- Opening Delimiter -

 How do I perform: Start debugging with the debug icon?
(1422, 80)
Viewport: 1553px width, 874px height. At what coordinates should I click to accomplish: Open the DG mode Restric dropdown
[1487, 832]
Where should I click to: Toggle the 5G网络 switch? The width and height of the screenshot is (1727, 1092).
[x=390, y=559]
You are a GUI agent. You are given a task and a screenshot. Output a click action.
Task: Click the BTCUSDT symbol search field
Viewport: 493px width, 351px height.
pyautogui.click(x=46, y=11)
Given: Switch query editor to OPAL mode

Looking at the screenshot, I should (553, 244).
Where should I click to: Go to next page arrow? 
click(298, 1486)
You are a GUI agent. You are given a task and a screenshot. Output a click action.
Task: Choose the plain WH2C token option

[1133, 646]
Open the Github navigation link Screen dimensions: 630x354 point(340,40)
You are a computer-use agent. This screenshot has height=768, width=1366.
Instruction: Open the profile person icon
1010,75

- Closing Delimiter -

Exercise requirements:
Nothing but the lines from the one containing "You are a computer-use" to the end of the records above should appear, each copied exactly.

Completed task:
You are a computer-use agent. This screenshot has height=768, width=1366.
Instruction: Open the profile person icon
1010,75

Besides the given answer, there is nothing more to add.